• **DATASET RECORDS**:
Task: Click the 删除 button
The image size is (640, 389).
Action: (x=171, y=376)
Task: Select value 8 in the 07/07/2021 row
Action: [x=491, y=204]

• **WHAT THE EXERCISE ASKS**: Retype every line of the entries above with no changes.

• **EXERCISE SOLUTION**:
Task: Click the 删除 button
The image size is (640, 389).
Action: (x=171, y=376)
Task: Select value 8 in the 07/07/2021 row
Action: [x=491, y=204]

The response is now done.